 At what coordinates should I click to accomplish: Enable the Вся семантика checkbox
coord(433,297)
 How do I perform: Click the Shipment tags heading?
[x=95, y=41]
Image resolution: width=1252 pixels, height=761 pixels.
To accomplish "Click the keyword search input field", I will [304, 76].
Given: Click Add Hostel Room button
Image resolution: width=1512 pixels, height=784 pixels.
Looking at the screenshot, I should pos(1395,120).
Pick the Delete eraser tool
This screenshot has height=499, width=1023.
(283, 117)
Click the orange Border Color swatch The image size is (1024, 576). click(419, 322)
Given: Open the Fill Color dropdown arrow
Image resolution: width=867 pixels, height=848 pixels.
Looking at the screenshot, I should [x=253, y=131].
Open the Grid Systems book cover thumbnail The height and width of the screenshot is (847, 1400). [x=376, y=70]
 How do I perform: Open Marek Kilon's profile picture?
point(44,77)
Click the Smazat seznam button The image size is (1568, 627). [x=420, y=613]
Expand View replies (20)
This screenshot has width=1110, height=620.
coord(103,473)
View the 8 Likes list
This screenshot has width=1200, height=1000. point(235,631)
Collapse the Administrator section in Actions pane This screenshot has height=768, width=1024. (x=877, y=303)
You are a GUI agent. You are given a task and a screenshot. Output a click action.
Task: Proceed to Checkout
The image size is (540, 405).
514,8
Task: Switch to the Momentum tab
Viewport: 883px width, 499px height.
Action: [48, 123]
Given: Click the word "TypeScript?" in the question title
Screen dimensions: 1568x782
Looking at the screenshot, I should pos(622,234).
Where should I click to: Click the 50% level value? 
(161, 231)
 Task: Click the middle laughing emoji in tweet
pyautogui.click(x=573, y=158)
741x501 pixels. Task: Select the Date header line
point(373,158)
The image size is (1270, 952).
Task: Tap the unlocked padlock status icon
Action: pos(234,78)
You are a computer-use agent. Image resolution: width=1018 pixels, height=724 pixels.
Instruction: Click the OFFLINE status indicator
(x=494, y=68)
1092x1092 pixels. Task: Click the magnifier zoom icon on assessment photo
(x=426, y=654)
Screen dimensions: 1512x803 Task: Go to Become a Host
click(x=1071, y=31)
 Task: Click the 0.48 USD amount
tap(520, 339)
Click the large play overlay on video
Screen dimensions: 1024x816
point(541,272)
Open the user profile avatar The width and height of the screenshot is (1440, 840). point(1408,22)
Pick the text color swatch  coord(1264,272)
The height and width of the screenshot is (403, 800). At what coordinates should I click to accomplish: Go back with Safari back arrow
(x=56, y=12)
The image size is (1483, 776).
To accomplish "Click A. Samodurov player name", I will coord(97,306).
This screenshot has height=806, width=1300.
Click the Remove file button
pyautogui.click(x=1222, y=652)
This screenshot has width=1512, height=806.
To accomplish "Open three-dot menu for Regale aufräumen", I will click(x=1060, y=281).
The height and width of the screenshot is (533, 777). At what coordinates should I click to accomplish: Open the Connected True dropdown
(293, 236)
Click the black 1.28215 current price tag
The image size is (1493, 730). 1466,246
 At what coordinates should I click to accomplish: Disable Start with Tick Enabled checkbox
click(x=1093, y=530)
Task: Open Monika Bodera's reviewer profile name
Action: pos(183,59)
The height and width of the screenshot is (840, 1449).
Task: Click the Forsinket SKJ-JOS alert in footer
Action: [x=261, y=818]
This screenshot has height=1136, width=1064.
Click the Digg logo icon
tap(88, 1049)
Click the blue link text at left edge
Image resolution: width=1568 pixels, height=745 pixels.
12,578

----

* [Problem] Each line above that contains the string "agent" should be identified and copied.

* [Solved exercise]
You are a GUI agent. You are given a task and a screenshot. Output a click action.
You are a computer-use agent. Image resolution: width=1018 pixels, height=724 pixels.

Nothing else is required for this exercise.